Antes de se enfurnar nos Estados Unidos para escrever o seu aguardado livro sobre a Proclamação da República, em 2012, o escritor Laurentino Gomes esteve em Curitiba, para uma palestra da Academia Paranaense de Letras. No jantar em seguida, dei a ele um exemplar da primeira edição do livro O Brasil Anedótico, de Humberto de Campos, uma preciosidade do humor político brasileiro. A edição de 1951 infelizmente foi esquecida na mesa do restaurante e recuperada dias depois, o que não fez nenhuma falta à obra de Laurentino.
Revisitando as anedotas políticas de Humberto de Campos, deduz-se que a Proclamação da República daria um roteiro na medida para Woody Allen. Marechal Deodoro, por exemplo, poderia ser interpretado pelo próprio diretor. Com um pé no Império e outro na República, deveria ter sido o patrono do PSDB. Sempre em cima do muro, jamais contestou que, até as vésperas de 15 de novembro, tivesse servido devotadamente ao imperador dom Pedro II. A sua adesão à República foi em cima da hora, no dia 10 ou 12 de novembro, segundo Humberto de Campos. Certo dia, já presidente da República, Deodoro recebeu no Itamaraty um cavalheiro que alegava ser republicano de longa data, lutando pela República desde 1875. Deodoro da Fonseca só tinha cara de brabo. Bem pachorrento, respondeu: “Pois eu, meu caro senhor, não dato de tão longe”. E, depois de bocejar, completou: “Eu sou republicano de 15 de novembro, e o meu irmão Hermes, de 17, dois dias depois”.
Com um pé no Império e outro na República, o marechal Deodoro deveria ter sido o patrono do PSDB
Na madrugada de 16 de novembro, encarregado de promover o embarque da família imperial para a Europa, a bordo do navio Parnaíba, o coronel Mallet foi buscar dom Pedro II no Paço Imperial: “Que é isso? Então vou embarcar a esta hora da noite?”, exclamou o velho imperador. Mallet, que hoje é nome de um município do Paraná, adiantou-se com ar respeitoso: “O governo pede a Vossa Majestade que embarque antes da madrugada”. “Que governo?”, indagou o monarca. “O governo da República!”, informou o oficial. “Deodoro também está metido nisso?” “Está, sim, senhor! É ele o chefe do governo!” E o imperador, com olhos de espanto: “Então estão todos malucos!”

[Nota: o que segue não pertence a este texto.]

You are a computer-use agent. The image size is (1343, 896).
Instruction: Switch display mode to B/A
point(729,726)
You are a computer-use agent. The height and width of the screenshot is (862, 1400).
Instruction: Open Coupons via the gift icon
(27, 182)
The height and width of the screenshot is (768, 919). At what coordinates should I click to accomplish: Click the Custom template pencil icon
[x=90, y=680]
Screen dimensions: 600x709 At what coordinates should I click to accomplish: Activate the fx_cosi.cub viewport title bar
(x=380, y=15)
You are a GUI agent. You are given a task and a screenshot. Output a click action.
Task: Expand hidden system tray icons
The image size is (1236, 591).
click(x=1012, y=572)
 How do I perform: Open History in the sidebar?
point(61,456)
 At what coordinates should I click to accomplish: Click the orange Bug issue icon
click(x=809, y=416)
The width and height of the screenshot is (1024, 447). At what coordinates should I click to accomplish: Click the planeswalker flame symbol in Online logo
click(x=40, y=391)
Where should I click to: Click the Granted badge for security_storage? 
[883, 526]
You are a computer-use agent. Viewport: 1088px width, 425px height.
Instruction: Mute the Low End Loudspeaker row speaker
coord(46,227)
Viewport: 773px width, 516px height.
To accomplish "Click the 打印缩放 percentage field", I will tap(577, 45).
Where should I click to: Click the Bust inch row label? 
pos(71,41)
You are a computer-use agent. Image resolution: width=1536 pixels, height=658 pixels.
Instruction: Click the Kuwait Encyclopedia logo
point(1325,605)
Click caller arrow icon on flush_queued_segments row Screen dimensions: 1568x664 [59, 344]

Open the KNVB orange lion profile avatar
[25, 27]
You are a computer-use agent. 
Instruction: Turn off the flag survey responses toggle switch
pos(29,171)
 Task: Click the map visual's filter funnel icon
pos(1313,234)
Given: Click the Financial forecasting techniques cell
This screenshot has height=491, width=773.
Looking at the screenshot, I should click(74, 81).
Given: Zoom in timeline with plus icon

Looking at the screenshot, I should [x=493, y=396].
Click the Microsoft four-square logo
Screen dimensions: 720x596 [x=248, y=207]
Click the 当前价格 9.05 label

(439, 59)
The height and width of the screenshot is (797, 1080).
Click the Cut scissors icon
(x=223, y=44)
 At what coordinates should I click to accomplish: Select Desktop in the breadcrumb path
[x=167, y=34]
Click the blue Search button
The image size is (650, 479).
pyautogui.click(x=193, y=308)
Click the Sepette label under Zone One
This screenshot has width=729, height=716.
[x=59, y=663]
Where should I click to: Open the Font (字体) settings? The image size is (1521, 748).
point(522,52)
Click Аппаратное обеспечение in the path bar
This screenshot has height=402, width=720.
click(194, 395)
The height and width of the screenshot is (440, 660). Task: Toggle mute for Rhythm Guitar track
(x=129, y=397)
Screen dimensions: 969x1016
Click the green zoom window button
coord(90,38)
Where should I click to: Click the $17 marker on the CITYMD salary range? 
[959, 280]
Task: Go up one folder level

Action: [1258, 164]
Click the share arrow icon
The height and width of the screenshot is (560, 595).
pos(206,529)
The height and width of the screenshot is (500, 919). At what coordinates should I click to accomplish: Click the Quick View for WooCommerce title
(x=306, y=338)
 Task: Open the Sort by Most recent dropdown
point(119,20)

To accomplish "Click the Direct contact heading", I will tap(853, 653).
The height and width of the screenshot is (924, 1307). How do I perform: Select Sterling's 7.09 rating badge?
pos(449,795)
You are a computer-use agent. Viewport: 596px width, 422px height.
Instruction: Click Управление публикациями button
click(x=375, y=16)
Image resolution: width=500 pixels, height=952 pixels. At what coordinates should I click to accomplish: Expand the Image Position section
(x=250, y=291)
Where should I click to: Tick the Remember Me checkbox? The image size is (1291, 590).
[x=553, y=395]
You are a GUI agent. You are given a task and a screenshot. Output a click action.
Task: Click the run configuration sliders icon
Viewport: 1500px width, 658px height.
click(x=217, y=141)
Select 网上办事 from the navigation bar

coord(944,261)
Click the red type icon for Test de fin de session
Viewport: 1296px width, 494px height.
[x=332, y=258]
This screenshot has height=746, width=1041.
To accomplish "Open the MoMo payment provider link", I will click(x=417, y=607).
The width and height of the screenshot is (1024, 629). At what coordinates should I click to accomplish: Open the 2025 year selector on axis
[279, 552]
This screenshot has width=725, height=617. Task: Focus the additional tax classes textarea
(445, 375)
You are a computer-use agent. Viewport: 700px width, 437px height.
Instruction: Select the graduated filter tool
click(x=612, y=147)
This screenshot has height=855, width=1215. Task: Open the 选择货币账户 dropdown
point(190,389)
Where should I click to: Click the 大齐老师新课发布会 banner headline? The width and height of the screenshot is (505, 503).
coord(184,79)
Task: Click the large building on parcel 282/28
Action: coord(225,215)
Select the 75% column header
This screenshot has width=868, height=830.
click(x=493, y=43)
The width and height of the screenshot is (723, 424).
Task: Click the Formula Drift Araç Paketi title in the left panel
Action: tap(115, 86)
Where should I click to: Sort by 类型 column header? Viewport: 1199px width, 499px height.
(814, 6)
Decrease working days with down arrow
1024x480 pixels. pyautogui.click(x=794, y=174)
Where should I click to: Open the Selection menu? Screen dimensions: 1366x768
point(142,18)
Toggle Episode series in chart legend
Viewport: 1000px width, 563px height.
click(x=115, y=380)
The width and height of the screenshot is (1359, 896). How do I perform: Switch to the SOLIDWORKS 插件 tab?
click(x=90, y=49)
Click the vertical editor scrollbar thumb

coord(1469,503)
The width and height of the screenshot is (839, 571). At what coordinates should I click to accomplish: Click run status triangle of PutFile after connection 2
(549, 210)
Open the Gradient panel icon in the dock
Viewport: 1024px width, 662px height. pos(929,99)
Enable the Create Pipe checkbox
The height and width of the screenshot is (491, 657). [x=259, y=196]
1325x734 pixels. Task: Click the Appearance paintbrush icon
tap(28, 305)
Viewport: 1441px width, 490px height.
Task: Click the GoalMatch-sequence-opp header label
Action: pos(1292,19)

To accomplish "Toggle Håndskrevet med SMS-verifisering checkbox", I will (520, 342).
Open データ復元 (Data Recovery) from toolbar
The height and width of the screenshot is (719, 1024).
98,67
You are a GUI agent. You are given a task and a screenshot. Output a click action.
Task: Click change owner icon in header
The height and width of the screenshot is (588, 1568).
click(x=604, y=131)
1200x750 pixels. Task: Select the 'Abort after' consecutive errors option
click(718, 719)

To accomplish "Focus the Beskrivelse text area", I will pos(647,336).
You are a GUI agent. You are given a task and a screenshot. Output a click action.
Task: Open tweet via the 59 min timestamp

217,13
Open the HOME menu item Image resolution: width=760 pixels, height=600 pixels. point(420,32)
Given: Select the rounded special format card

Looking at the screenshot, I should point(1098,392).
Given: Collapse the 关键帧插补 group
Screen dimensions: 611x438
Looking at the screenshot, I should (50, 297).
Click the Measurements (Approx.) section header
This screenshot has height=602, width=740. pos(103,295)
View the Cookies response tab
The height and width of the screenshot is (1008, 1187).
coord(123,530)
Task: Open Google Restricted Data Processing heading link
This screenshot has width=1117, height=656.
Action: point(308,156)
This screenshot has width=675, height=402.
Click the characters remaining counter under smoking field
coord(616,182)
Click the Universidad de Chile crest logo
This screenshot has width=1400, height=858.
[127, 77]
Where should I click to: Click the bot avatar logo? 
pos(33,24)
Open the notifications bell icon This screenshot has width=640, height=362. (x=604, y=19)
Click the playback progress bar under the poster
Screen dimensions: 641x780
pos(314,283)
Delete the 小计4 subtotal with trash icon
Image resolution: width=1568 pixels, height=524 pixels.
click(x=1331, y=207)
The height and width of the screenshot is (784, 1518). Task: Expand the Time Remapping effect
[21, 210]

Outra cena de comédia aconteceu com o Visconde de Ouro Preto, preso na noite de 15 para 16 de novembro. Tarde da noite, entra o tenente Mena Barreto batendo as botas na cadeia do quartel, em altos brados: “Acorde e prepare-se para ser fuzilado!” Ouro Preto se botou de pé e respondeu no mesmo tom: “Só se acorda um homem para fuzilar! Nunca para o avisar de que vai ser fuzilado!” O visconde acabou sendo exilado e tudo não acabou em pizza porque em 1889 as napolitanas ainda não tinham chegado ao Brasil.
Meses após a proclamação da República, o Visconde de Taunay encontrou-se com Benjamin Constant, o ideólogo do regime implantado. “Olhe – dizia Benjamin –, eu contava com sincero patriotismo e só tenho encontrado pratiotismo. Conhece esta palavra?” Taunay fez um sinal negativo com a cabeça. E Benjamin continuou: “Inventei essa palavra para meu uso. Transpondo um ‘r’ da segunda sílaba para a primeira, pratiotismo é o amor incondicional, acima de tudo, ao prato, à barriga, ao interesse pessoal. É o sentimento que inutiliza, espezinha e conspurca o patriotismo”.
No Maranhão, constituíram uma Junta Governativa de apoio à República com o tribuno Paula Duarte, adesista de última hora, entre os comandantes. Ao fim de alguns dias de governo, apareceu na imprensa da terra do José Sarney um manifesto assinado pela Junta Governativa, muito bem escrito, que impressionava do princípio ao fim pela violência da linguagem. Espantado com a assinatura de Paula Duarte, até dias antes monarquista de carteirinha, um amigo procurou-o para estranhar o fato: “Que podia eu fazer, meu filho? – observou o tribuno, abrindo os braços – Que podia eu fazer?” E, desculpando-se: “Imagine você que, entre a ignorância e a espada, mal pude salvar a gramática!”